» Instructions to follow:
Each record should be retyped word for word.
--- Extracted entries Enclosed Below ---
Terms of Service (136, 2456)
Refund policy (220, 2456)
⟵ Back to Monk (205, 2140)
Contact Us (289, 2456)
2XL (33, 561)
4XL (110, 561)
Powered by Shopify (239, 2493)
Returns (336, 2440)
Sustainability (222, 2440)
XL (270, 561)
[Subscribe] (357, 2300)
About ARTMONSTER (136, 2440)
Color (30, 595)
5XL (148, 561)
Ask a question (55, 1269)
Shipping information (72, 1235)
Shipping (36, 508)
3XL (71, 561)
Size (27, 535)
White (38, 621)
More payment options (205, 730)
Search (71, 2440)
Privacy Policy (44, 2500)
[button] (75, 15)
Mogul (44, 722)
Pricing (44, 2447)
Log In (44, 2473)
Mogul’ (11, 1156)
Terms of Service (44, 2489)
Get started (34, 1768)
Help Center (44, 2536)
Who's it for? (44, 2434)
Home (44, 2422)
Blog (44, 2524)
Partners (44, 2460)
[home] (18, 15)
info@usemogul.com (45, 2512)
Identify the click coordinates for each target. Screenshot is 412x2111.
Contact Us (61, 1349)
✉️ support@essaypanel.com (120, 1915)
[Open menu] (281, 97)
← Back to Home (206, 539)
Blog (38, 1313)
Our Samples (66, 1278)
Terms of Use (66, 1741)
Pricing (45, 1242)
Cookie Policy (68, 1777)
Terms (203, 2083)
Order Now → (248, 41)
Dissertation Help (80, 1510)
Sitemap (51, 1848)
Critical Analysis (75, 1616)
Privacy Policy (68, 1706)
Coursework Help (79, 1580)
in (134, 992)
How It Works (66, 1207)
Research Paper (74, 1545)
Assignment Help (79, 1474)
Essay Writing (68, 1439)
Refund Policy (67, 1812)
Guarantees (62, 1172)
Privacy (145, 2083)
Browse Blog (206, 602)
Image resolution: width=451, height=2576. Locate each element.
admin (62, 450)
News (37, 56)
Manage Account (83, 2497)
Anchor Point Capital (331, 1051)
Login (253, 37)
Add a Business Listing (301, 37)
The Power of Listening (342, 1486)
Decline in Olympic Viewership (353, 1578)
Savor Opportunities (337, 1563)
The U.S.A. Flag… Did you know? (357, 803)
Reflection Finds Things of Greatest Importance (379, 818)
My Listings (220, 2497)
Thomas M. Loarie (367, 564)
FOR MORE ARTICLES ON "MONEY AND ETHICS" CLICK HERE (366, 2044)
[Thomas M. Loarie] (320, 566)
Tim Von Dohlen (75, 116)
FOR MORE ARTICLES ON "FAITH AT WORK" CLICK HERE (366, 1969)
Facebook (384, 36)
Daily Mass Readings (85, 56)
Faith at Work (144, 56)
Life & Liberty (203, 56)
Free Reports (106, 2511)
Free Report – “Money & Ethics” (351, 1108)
--- End of Enclosed Extracted entries ---
» Response to this exercise:
Terms of Service (136, 2456)
Refund policy (220, 2456)
⟵ Back to Monk (205, 2140)
Contact Us (289, 2456)
2XL (33, 561)
4XL (110, 561)
Powered by Shopify (239, 2493)
Returns (336, 2440)
Sustainability (222, 2440)
XL (270, 561)
[Subscribe] (357, 2300)
About ARTMONSTER (136, 2440)
Color (30, 595)
5XL (148, 561)
Ask a question (55, 1269)
Shipping information (72, 1235)
Shipping (36, 508)
3XL (71, 561)
Size (27, 535)
White (38, 621)
More payment options (205, 730)
Search (71, 2440)
Privacy Policy (44, 2500)
[button] (75, 15)
Mogul (44, 722)
Pricing (44, 2447)
Log In (44, 2473)
Mogul’ (11, 1156)
Terms of Service (44, 2489)
Get started (34, 1768)
Help Center (44, 2536)
Who's it for? (44, 2434)
Home (44, 2422)
Blog (44, 2524)
Partners (44, 2460)
[home] (18, 15)
info@usemogul.com (45, 2512)
Identify the click coordinates for each target. Screenshot is 412x2111.
Contact Us (61, 1349)
✉️ support@essaypanel.com (120, 1915)
[Open menu] (281, 97)
← Back to Home (206, 539)
Blog (38, 1313)
Our Samples (66, 1278)
Terms of Use (66, 1741)
Pricing (45, 1242)
Cookie Policy (68, 1777)
Terms (203, 2083)
Order Now → (248, 41)
Dissertation Help (80, 1510)
Sitemap (51, 1848)
Critical Analysis (75, 1616)
Privacy Policy (68, 1706)
Coursework Help (79, 1580)
in (134, 992)
How It Works (66, 1207)
Research Paper (74, 1545)
Assignment Help (79, 1474)
Essay Writing (68, 1439)
Refund Policy (67, 1812)
Guarantees (62, 1172)
Privacy (145, 2083)
Browse Blog (206, 602)
Image resolution: width=451, height=2576. Locate each element.
admin (62, 450)
News (37, 56)
Manage Account (83, 2497)
Anchor Point Capital (331, 1051)
Login (253, 37)
Add a Business Listing (301, 37)
The Power of Listening (342, 1486)
Decline in Olympic Viewership (353, 1578)
Savor Opportunities (337, 1563)
The U.S.A. Flag… Did you know? (357, 803)
Reflection Finds Things of Greatest Importance (379, 818)
My Listings (220, 2497)
Thomas M. Loarie (367, 564)
FOR MORE ARTICLES ON "MONEY AND ETHICS" CLICK HERE (366, 2044)
[Thomas M. Loarie] (320, 566)
Tim Von Dohlen (75, 116)
FOR MORE ARTICLES ON "FAITH AT WORK" CLICK HERE (366, 1969)
Facebook (384, 36)
Daily Mass Readings (85, 56)
Faith at Work (144, 56)
Life & Liberty (203, 56)
Free Reports (106, 2511)
Free Report – “Money & Ethics” (351, 1108)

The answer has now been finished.